• Your objective
Below are the entries; give again exactly the lines from the one mentioning "Click the OK button to confirm" through the one mentioning "Click black arrow", inclusive.

• Record extracts

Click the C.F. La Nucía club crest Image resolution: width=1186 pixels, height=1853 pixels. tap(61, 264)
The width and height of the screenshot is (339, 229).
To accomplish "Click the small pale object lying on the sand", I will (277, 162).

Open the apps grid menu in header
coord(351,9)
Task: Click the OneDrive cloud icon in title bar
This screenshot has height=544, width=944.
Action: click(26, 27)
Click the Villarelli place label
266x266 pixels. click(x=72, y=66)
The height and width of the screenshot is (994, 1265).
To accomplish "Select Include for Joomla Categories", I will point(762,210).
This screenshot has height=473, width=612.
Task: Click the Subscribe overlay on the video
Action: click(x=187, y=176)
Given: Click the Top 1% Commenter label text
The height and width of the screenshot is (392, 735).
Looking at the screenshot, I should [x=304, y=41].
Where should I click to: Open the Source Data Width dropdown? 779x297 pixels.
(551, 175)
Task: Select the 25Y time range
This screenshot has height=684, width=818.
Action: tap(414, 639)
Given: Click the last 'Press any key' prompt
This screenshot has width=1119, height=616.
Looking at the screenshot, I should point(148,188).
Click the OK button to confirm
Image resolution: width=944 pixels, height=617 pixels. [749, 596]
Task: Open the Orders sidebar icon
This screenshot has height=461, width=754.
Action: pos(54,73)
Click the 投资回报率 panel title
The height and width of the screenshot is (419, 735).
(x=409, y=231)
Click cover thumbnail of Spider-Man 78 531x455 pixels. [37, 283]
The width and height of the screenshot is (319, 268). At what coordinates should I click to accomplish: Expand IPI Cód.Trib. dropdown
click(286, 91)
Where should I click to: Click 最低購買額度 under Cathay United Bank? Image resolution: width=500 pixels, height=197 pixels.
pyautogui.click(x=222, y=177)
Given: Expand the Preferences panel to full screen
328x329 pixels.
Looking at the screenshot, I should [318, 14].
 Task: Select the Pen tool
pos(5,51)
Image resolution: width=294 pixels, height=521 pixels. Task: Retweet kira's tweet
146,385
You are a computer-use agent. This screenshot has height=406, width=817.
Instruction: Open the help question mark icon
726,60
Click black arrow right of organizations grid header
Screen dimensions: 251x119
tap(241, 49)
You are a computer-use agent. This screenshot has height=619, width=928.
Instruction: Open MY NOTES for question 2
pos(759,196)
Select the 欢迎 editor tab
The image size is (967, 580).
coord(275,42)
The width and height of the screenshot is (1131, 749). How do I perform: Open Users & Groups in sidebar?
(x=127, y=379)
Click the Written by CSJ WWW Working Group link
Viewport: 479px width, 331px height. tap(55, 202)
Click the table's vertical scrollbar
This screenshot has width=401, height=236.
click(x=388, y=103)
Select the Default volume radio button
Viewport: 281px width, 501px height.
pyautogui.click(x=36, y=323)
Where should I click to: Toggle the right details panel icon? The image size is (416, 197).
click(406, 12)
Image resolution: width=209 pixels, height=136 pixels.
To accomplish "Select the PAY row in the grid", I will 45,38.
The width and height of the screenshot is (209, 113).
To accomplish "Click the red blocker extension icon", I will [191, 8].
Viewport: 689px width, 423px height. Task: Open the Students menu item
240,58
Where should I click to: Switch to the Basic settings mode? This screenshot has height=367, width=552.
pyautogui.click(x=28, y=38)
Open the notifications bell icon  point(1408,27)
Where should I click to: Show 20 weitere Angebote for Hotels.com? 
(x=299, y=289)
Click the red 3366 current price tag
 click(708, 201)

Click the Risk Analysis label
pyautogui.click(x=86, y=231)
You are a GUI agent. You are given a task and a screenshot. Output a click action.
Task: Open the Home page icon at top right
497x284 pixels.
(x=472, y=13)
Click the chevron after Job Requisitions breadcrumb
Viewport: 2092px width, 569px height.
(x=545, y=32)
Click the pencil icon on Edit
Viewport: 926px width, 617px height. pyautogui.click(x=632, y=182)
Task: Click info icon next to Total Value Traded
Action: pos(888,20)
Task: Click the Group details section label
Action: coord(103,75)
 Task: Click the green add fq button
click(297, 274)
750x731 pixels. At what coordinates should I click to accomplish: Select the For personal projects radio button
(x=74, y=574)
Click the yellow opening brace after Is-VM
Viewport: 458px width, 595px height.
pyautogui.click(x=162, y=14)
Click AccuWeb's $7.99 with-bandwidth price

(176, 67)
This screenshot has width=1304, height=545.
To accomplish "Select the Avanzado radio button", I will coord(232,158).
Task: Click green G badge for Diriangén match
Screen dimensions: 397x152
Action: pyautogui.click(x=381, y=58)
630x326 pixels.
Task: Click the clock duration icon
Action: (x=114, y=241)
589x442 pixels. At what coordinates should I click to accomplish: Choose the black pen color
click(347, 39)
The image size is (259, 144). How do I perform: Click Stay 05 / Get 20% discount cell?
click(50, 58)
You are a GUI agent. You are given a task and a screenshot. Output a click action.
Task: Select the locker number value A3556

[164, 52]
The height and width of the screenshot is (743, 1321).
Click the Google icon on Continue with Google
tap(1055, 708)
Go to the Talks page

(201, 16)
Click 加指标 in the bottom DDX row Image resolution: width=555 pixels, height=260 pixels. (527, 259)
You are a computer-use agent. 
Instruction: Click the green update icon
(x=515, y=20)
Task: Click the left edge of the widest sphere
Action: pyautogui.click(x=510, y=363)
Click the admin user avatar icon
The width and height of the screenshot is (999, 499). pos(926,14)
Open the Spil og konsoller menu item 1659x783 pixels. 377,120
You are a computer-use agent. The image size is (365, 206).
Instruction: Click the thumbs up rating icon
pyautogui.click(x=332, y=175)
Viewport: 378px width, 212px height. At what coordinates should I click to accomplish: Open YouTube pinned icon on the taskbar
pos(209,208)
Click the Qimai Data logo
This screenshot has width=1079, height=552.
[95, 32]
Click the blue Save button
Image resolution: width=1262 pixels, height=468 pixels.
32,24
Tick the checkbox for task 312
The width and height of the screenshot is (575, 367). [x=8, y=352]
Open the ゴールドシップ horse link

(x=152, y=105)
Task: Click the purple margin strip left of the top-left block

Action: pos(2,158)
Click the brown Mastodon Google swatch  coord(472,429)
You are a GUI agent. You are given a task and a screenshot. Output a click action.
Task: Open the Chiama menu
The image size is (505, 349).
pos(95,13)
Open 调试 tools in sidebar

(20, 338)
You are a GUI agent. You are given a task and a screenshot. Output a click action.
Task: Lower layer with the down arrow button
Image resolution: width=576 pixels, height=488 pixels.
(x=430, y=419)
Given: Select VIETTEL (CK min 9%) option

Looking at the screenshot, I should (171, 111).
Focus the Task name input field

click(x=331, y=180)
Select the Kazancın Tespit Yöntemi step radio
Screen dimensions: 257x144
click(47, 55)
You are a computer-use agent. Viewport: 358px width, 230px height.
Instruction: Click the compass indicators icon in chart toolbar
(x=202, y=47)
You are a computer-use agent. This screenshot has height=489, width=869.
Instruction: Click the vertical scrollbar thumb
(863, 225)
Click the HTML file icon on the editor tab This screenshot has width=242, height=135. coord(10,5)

• Final answer
Click the OK button to confirm
Image resolution: width=944 pixels, height=617 pixels. [749, 596]
Task: Open the Orders sidebar icon
This screenshot has height=461, width=754.
Action: pos(54,73)
Click the 投资回报率 panel title
The height and width of the screenshot is (419, 735).
(x=409, y=231)
Click cover thumbnail of Spider-Man 78 531x455 pixels. [37, 283]
The width and height of the screenshot is (319, 268). At what coordinates should I click to accomplish: Expand IPI Cód.Trib. dropdown
click(286, 91)
Where should I click to: Click 最低購買額度 under Cathay United Bank? Image resolution: width=500 pixels, height=197 pixels.
pyautogui.click(x=222, y=177)
Given: Expand the Preferences panel to full screen
328x329 pixels.
Looking at the screenshot, I should [318, 14].
 Task: Select the Pen tool
pos(5,51)
Image resolution: width=294 pixels, height=521 pixels. Task: Retweet kira's tweet
146,385
You are a computer-use agent. This screenshot has height=406, width=817.
Instruction: Open the help question mark icon
726,60
Click black arrow right of organizations grid header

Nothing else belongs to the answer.